» **Problem statement**
Reproduce the records as a numbered list, starting at the line containing "Task: Click the stop simulation button" and continuing through the line containing "click(x=233, y=293)", with both of those lines included and blank lines omitted. Leave the pictures out.

» **Records for processing**
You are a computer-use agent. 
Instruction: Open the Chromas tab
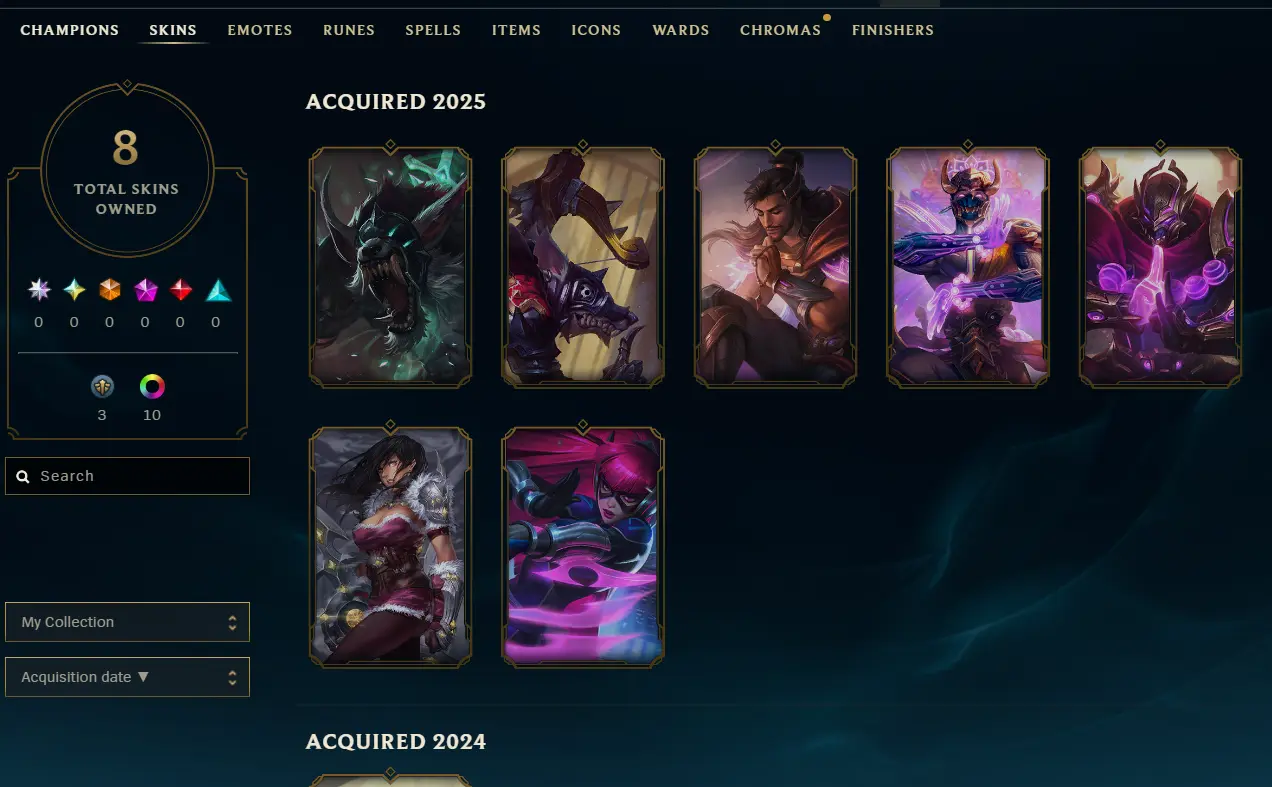780,30
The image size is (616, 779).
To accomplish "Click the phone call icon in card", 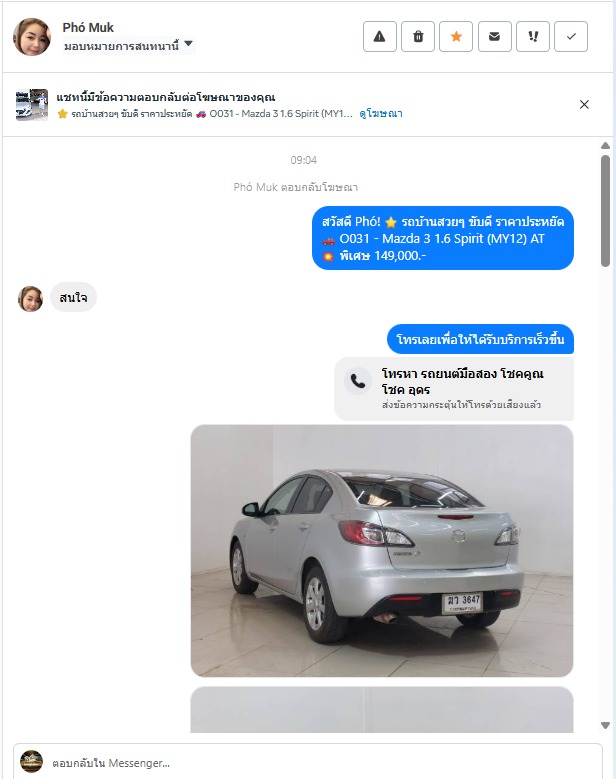I will pos(358,381).
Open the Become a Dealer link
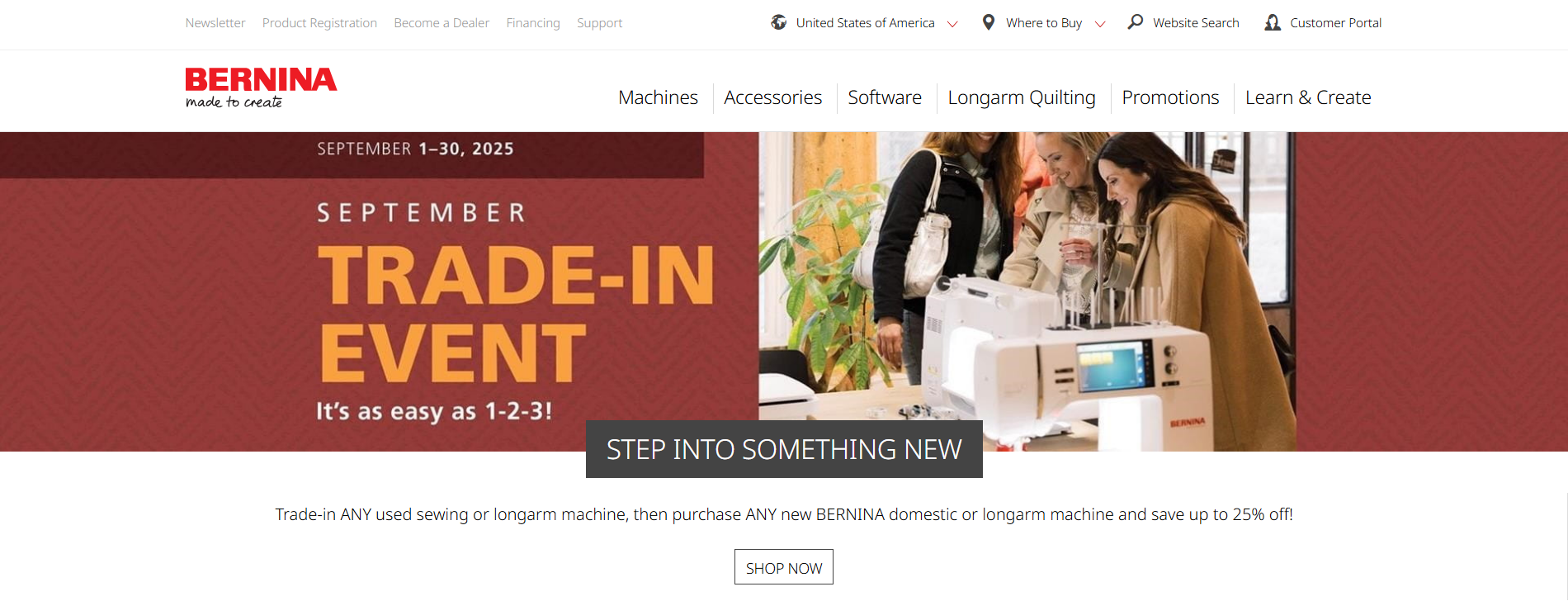1568x601 pixels. (x=442, y=23)
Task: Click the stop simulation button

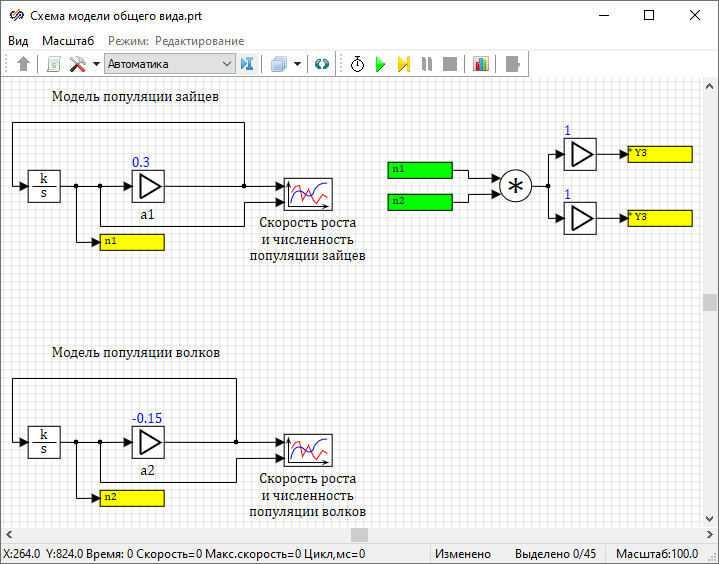Action: 450,64
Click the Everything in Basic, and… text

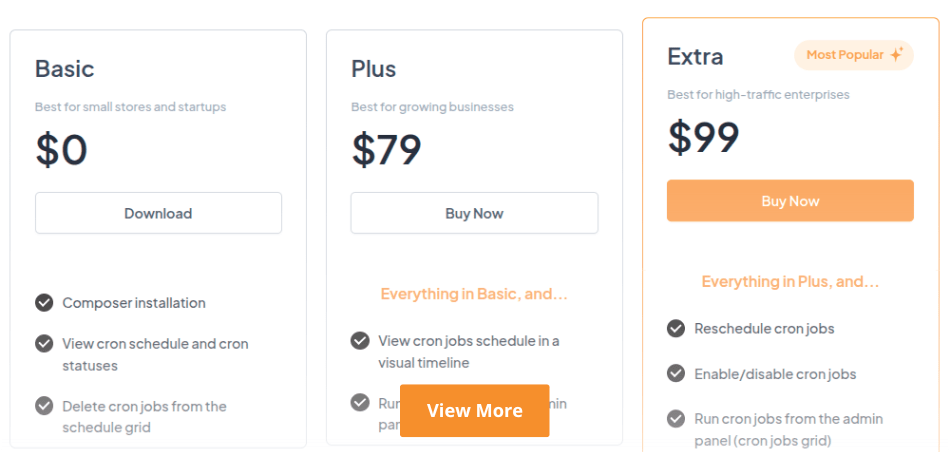click(x=474, y=294)
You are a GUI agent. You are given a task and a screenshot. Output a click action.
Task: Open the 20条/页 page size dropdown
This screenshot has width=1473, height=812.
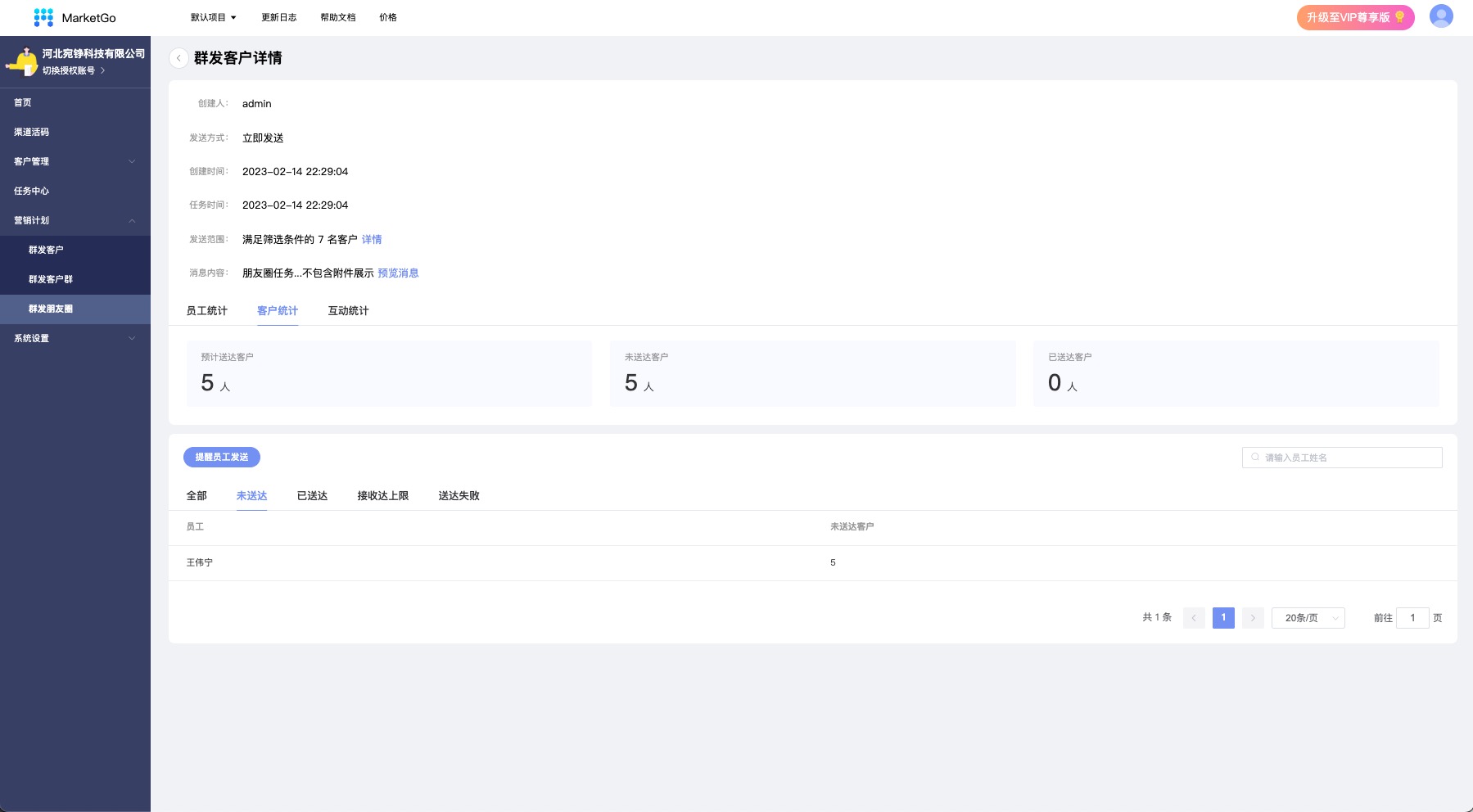click(1308, 618)
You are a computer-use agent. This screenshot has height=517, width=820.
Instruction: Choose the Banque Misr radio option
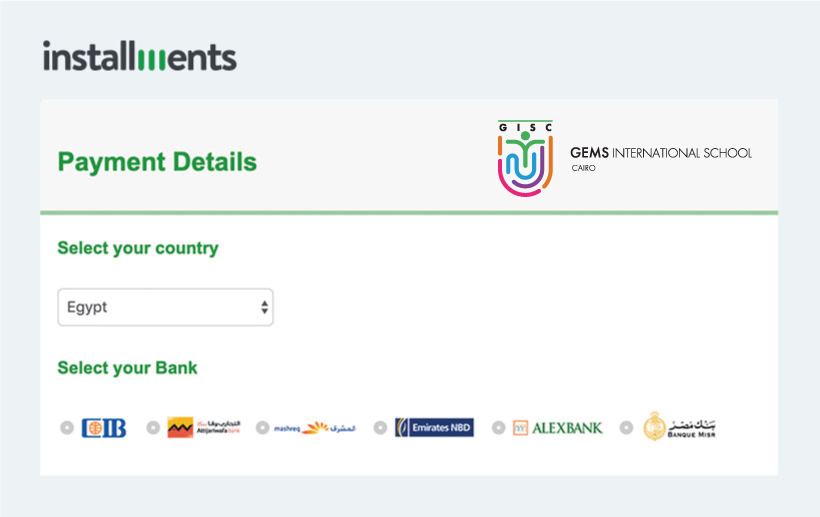[x=626, y=428]
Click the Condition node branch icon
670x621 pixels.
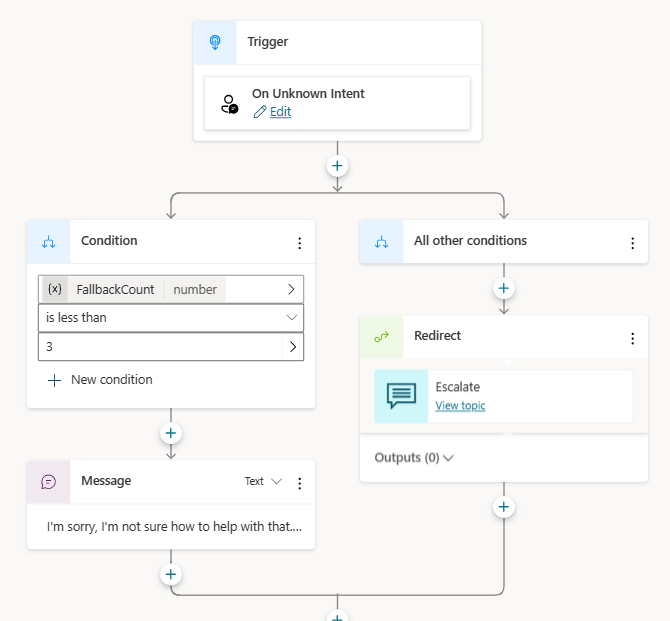(x=48, y=241)
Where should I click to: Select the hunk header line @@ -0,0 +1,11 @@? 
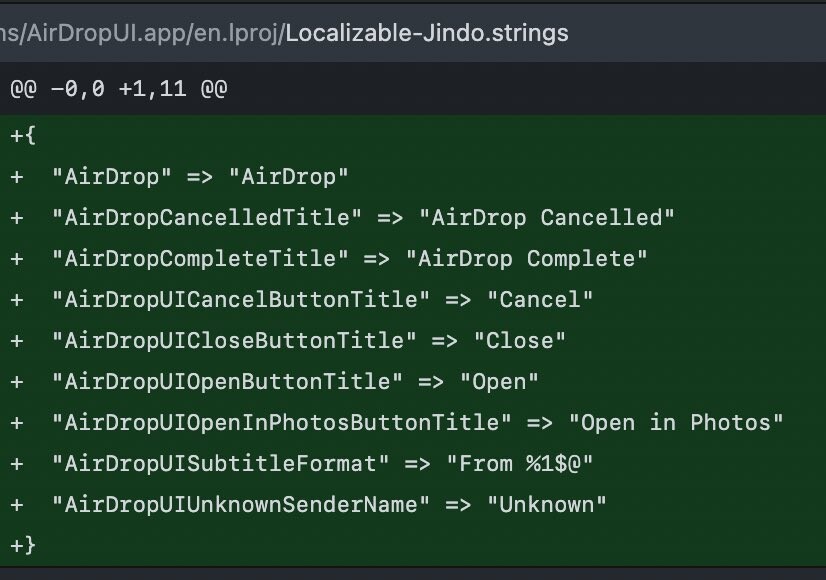(x=119, y=89)
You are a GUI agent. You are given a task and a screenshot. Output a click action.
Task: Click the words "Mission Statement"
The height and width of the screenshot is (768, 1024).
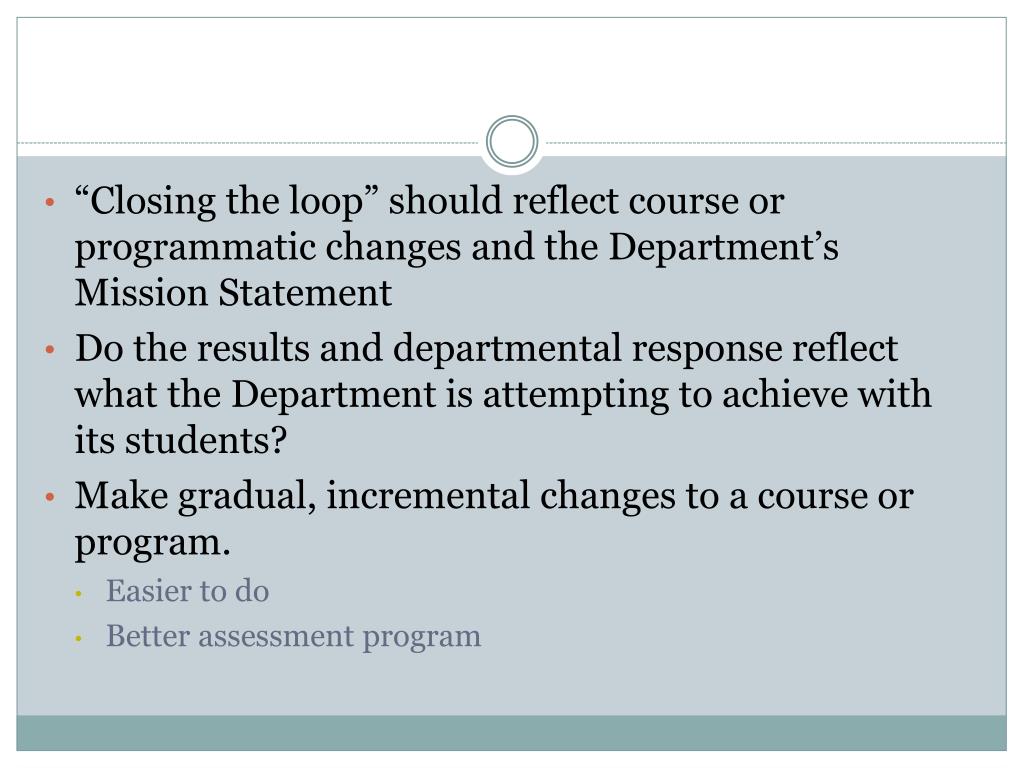click(x=233, y=293)
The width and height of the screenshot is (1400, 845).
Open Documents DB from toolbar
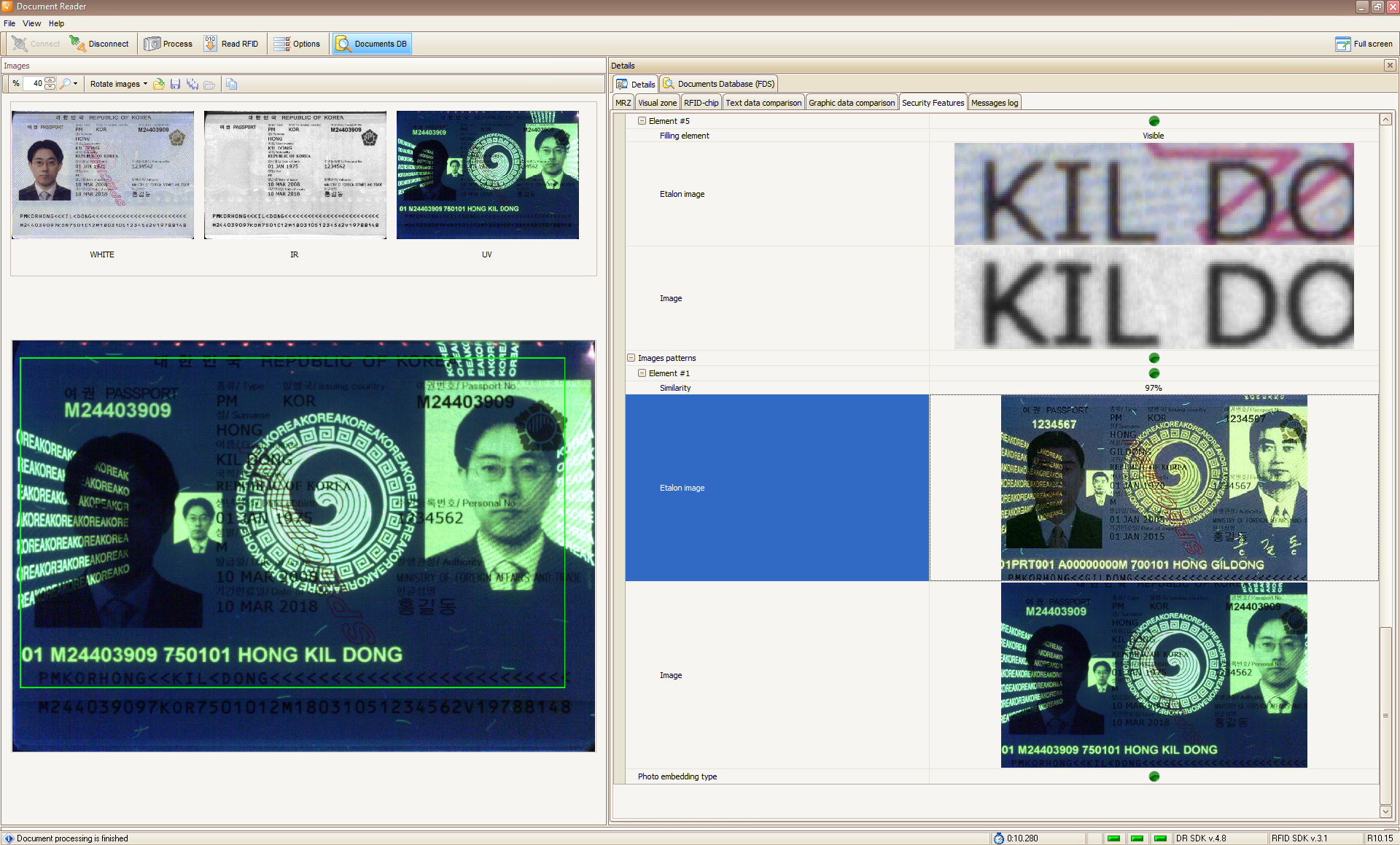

» **Final answer**
1. Task: Click the stop simulation button
2. Action: 450,64
3. Click the Everything in Basic, and… text
4. click(x=474, y=294)
5. You are a GUI agent. You are given a task and a screenshot. Output a click action.
6. Task: Open the 20条/页 page size dropdown
7. This screenshot has width=1473, height=812.
8. click(1308, 618)
9. You are a computer-use agent. This screenshot has height=517, width=820.
10. Instruction: Choose the Banque Misr radio option
11. [x=626, y=428]
12. Click the Condition node branch icon
13. 670x621 pixels.
14. (x=48, y=241)
15. Where should I click to: Select the hunk header line @@ -0,0 +1,11 @@? 
16. (x=119, y=89)
17. You are a GUI agent. You are given a task and a screenshot. Output a click action.
18. Task: Click the words "Mission Statement"
19. The height and width of the screenshot is (768, 1024).
20. click(x=233, y=293)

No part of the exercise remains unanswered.